The labyrinth arrived when local residents Connie and Jeff Lehman reluctantly got involved with their city government. Located on the eastern plains between Denver and Colorado Springs, Elizabeth faces the threat of rapid change from a largely rural community to a suburban subdivision. When a large developer bought a tract of land near town, Connie and Jeff decided they had to become actively involved in determining the shape of their community. “We flipped a coin and Jeff lost, so he had to be the one to be on the town board,” Connie says. To ease his pain, however, she accompanies him to meetings.

The couple wanted to get Elizabeth’s residents—town board and community members—out on the surrounding land where they could see the value of preserving some of the high plains, open grasslands, and groves of piñon pines that could soon be gobbled up by bulldozers.

Connie had recently read The Mists of Avalon (Del Rey Publishers, 1987) by Marion Zimmer Bradley, a story of King Arthur’s court from the vantage point of the women of the court. A labyrinth in the story had stuck in Connie’s mind, and she’d mentioned it to Jeff. Then one Sunday morning last May, he brought her a feature on labyrinths from the New York Times. “It changed my life,” she says.

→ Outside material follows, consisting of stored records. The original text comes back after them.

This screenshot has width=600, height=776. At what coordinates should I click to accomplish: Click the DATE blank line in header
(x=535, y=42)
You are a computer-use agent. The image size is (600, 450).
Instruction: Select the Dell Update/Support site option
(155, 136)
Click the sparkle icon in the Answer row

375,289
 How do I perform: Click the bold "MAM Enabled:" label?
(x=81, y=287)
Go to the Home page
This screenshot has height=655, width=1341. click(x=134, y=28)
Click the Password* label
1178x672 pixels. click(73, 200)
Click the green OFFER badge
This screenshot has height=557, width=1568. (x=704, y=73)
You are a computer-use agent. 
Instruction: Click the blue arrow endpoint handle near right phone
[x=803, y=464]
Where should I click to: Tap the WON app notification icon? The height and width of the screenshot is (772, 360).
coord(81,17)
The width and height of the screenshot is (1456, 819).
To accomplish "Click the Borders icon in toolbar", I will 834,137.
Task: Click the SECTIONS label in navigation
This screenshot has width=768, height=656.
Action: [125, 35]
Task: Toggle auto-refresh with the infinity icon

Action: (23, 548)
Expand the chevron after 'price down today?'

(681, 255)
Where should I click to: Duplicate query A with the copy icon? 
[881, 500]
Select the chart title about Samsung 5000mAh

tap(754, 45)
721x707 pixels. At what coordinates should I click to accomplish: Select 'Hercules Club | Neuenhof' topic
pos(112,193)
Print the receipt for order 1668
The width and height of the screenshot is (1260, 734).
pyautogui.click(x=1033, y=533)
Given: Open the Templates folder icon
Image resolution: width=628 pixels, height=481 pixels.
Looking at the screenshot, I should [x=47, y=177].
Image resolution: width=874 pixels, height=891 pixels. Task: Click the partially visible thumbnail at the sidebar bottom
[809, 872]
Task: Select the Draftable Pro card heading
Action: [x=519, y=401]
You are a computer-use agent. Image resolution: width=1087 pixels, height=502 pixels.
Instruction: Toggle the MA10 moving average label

Immediately Connie recognized that creating a labyrinth in Elizabeth was the ideal community project she had sought. She went to the town manager, who, to her surprise, knew about labyrinths and loved the idea. She went to the town board who, with little debate, agreed to set aside a vacant city property at the edge of town and establish a small fund to buy rocks.

Whether it was Connie’s enthusiasm for the idea or the magic of labyrinths themselves, it was amazingly easy to get her project off the ground. Nearly everyone who heard about the idea liked it. Through word of mouth, in just a few months she raised enough money, about $470, to buy seven tons of river rock. “I thought seven tons of rock would be huge,” she says, “but when they were delivered, we had them placed in four piles and they didn’t really look that big.”